R : « On ne s’autocensure pas. Le fait qu’on soit trois auteurs fait qu’il y a un certain équilibre qui se crée. Cela dit, moi, je mets un point d’honneur à ce que ce ne soit jamais grossier, par exemple. Si je laissais les deux autres faire, ça partirait en vrille (rires). Après, chacun a son sacerdoce et ça crée cet équilibre, et c’est aussi pour ça que le succès de « Et tout le monde s’en fout » est là, parce que l’intelligence collective de ce projet a fait que chacun est capable d’entendre l’autre et de se remettre en question. Il n’y a aucun sujet qu’on s’interdit de traiter, en revanche, il y a beaucoup de sujets sur lesquels on prend du temps. Certains sujets mettent beaucoup de temps à éclore, comme La Religion, qui est un sujet sensible, qu’on a mis beaucoup de temps à traiter.
En termes de censure, on peut parler de censure, oui, parce qu’il y a un truc qui se passe avec « Et tout le monde s’en fout » depuis un an et demi : chaque fois qu’on sort un épisode, le lendemain de sa sortie, on est dans les tendances Youtube, c’est-à-dire qu’on est mis en avant. Une fois on a été deuxième, parfois on est vingtième et puis on monte et on descend. En tout cas, c’est plus ou moins systématique parce que ce sont des algorithmes, en fonction du nombre de vues sur un court laps de temps. Et comme par hasard, l’épisode sur Le Clitoris n’a pas été dans les tendances, alors qu’il a été vu autant que les autres. L’épisode qui est sorti hier, L’Education Sexuelle, n’est pas encore dans les tendances. Donc il y a une forme de contrôle, très souvent puritaine, il faut bien l’avouer. Tu fais une vidéo sur la bite, il n’y a pas de souci, ça passe très bien, mais si tu fais une vidéo sur le clitoris, c’est interdit. On ne peut pas dire qu’on a été très embêtés par Youtube, déjà parce qu’on n’a pas monétisé la chaîne : on ne gagne pas d’argent avec Google, donc on n’est pas partenaires de Google. Ils n’ont pas vraiment la main mise sur nos vidéos, mais on est quand même sur la plateforme, donc il y a des règles en vigueur. Après, les règles, il faut les apprendre pour pouvoir rebondir dessus… C’est du jonglage, il faut le faire intelligemment. Ma vision des choses, c’est que de toute façon le cadre est posé, tu gagneras plus de temps à mettre de l’énergie pour utiliser le cadre tel qu’il est plutôt qu’à essayer de le défoncer. A part cette histoire de tendance, on n’a jamais eu de problème de vidéo retirée. »

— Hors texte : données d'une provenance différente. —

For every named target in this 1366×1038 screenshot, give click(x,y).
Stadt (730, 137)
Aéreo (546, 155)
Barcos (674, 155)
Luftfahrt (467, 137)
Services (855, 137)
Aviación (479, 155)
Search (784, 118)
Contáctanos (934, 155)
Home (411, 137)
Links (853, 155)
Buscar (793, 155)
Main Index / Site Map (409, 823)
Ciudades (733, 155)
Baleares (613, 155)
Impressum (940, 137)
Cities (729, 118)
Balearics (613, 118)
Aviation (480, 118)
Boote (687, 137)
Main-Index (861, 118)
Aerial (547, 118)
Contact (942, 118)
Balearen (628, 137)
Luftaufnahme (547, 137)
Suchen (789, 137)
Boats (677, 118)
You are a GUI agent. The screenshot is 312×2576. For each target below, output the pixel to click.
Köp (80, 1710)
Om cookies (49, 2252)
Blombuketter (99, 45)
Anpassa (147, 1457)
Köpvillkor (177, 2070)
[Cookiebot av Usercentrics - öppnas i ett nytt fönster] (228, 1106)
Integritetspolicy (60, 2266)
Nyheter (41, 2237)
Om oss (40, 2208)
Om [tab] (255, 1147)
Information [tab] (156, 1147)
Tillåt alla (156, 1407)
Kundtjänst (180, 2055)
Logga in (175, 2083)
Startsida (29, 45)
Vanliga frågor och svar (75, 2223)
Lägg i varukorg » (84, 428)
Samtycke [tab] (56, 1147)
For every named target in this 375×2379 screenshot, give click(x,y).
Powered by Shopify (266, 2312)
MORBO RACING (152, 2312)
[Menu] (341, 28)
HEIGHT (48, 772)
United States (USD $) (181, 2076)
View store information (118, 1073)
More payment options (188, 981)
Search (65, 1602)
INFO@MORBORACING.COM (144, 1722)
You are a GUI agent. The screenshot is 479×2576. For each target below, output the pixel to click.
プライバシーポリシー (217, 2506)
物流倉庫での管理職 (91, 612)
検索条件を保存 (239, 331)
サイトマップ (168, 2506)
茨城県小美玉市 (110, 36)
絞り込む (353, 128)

Q : Justement, si on pense à la vidéo de La Salope par exemple, elle aurait pu être plus sujette à être retirée à cause de son titre que Le Clitoris, qui reste un terme anatomique, paradoxalement. La Salope est restée dans les tendances, et avait vraiment bien marché pour le coup.
R : « Après on fait exprès de choisir des titres « Pute à clique » comme on dit, parfois on se dit « ok, on verra si ça passe ». Mais on n’a jamais été embêtés par la censure, vraiment. »
Q : Sur chacune de vos vidéos, vous vous réunissez autour d’une thématique, d’un combat, pour que les choses changent. Savez-vous si des actions ont déjà été menées, ne serait-ce qu’en partie, grâce à vos vidéos ? Y a-t-il des choses qui ont commencé à se débloquer grâce à « Et tout le monde s’en fout » ?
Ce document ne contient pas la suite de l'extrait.